**Task details:** Starting at the first of the rows below and ending with the line that contains "(x=655, y=23)", write out every line again, requests included, but raise each coordinate in the answers by 142. Leave the pictures out.

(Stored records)
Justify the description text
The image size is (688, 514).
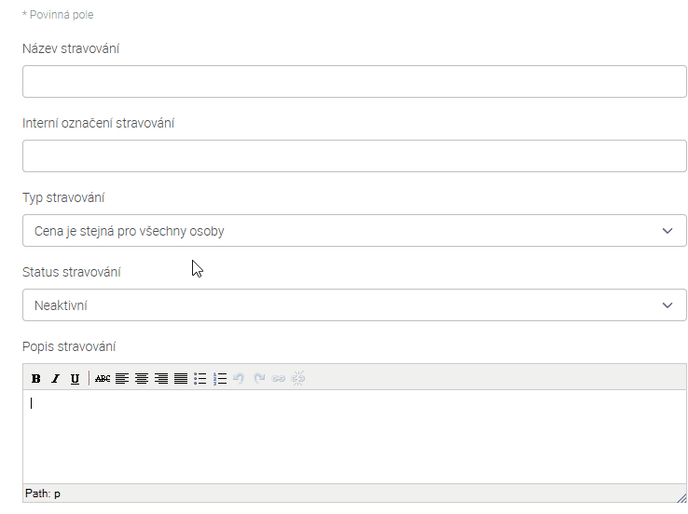pyautogui.click(x=181, y=379)
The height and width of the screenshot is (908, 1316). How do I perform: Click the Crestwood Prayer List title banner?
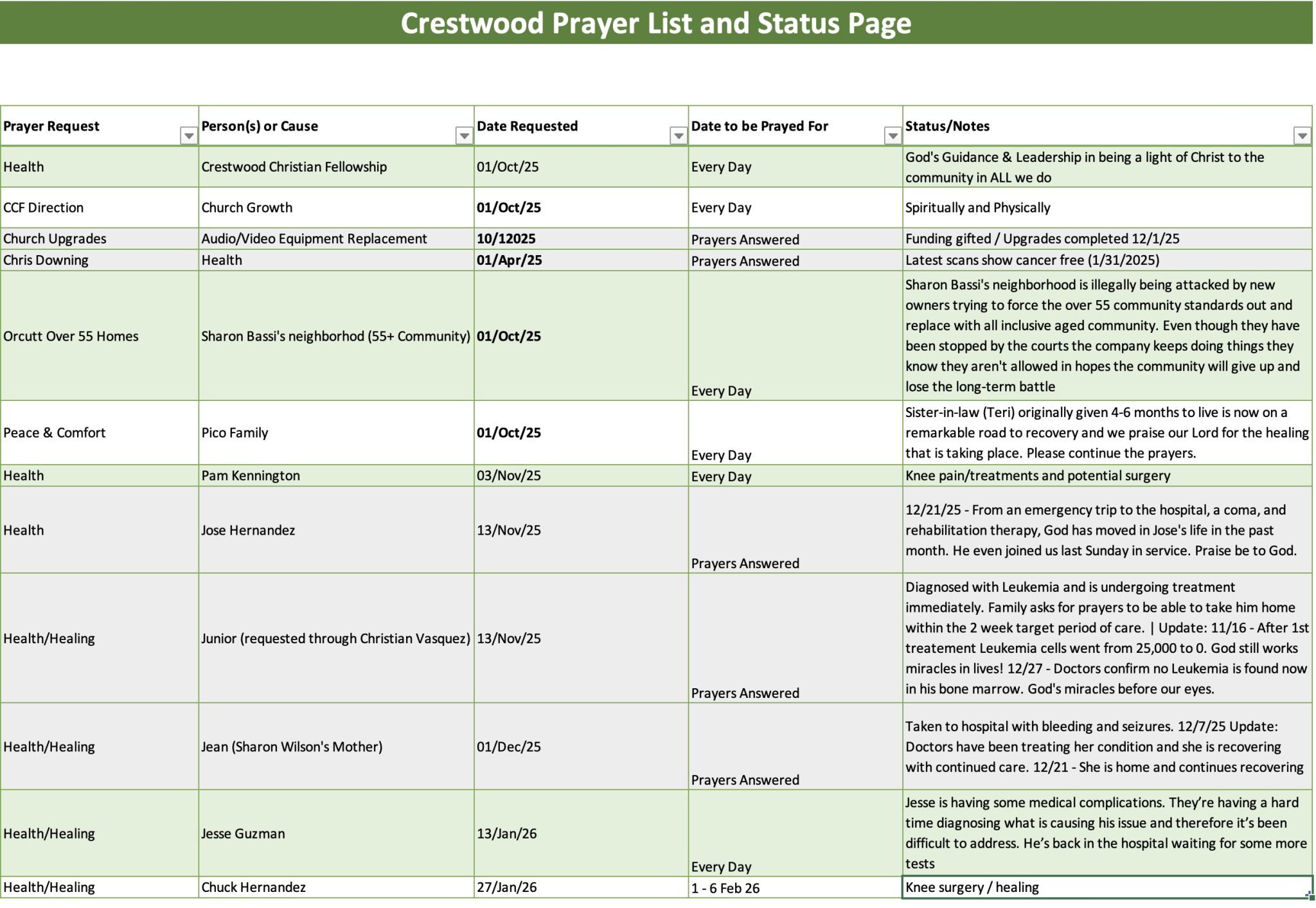(x=655, y=23)
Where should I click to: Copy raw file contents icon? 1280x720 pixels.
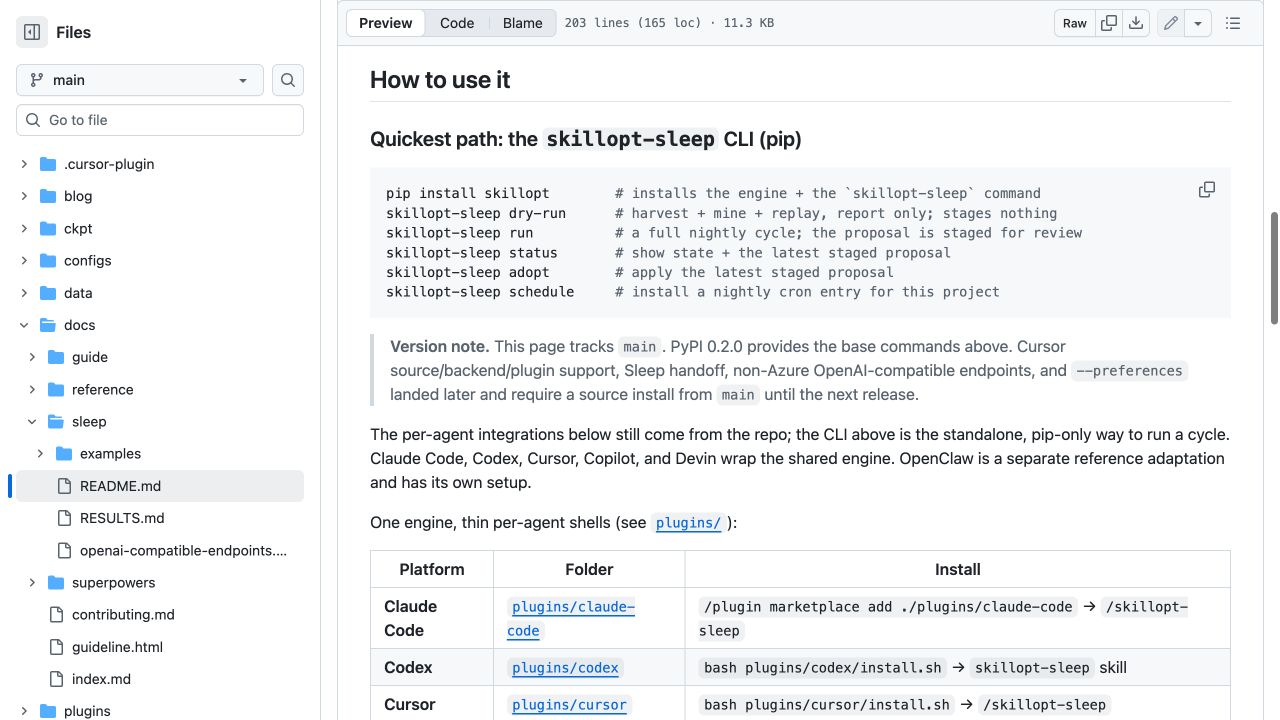tap(1109, 23)

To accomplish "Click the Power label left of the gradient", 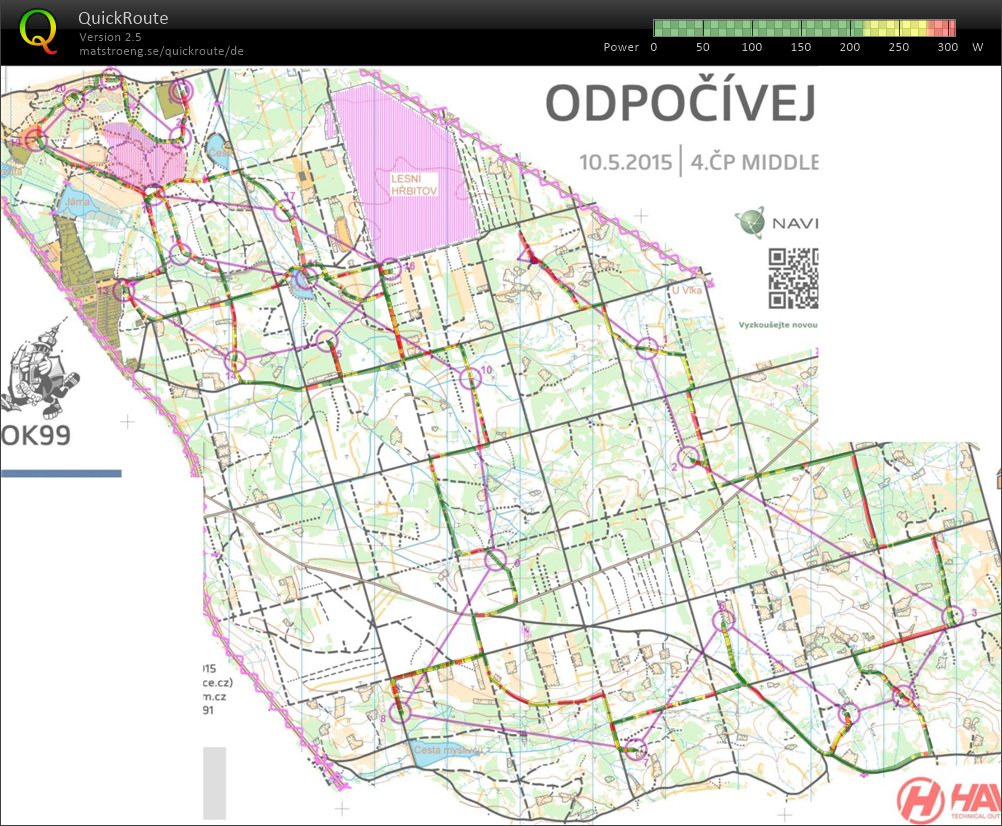I will (x=621, y=46).
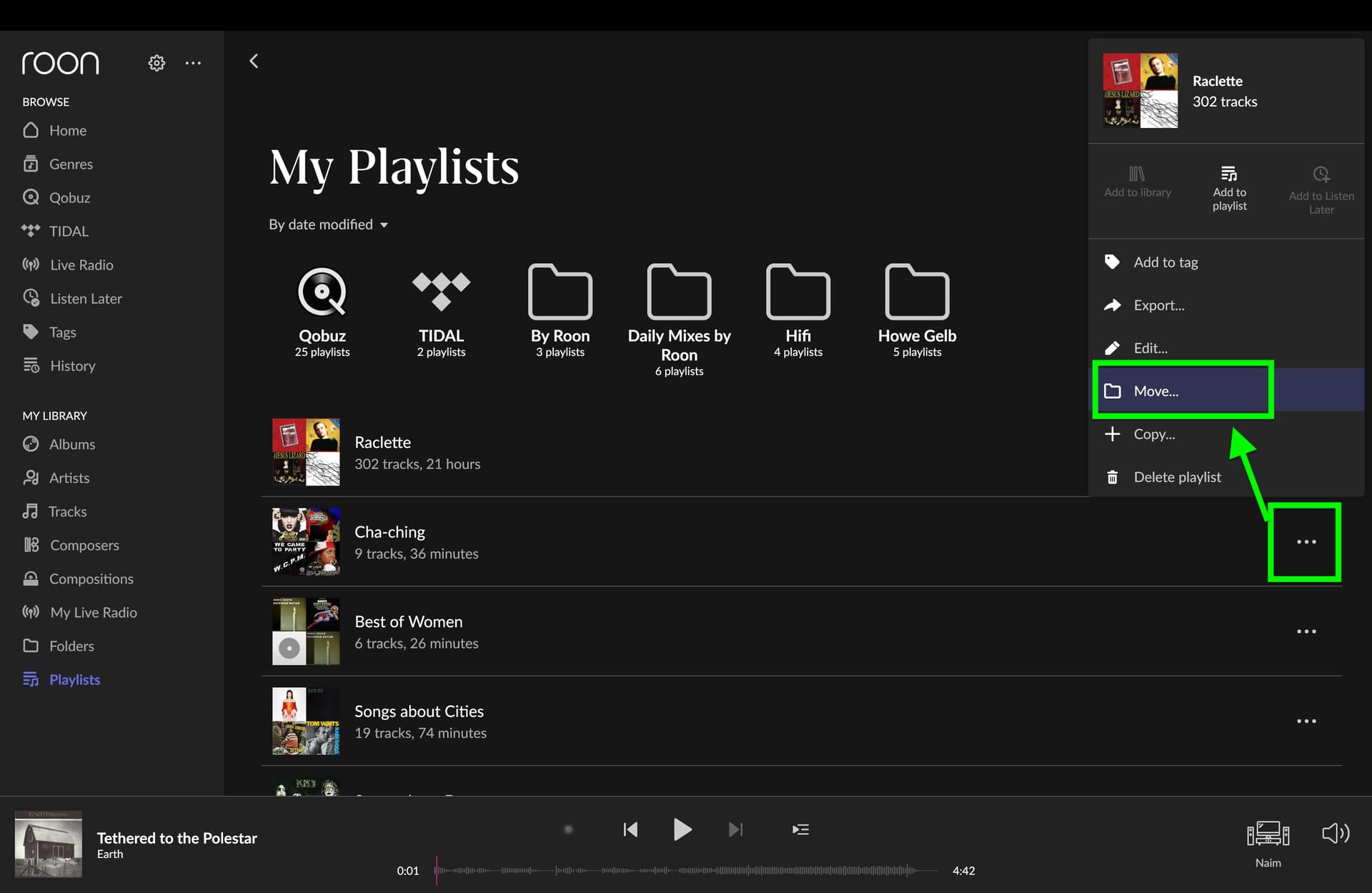
Task: Go back with the left arrow
Action: click(254, 61)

**Solution:**
Justify the description text
The image size is (688, 514).
pyautogui.click(x=323, y=521)
The height and width of the screenshot is (908, 1316). How do I perform: Click the Crestwood Prayer List title banner?
(x=797, y=165)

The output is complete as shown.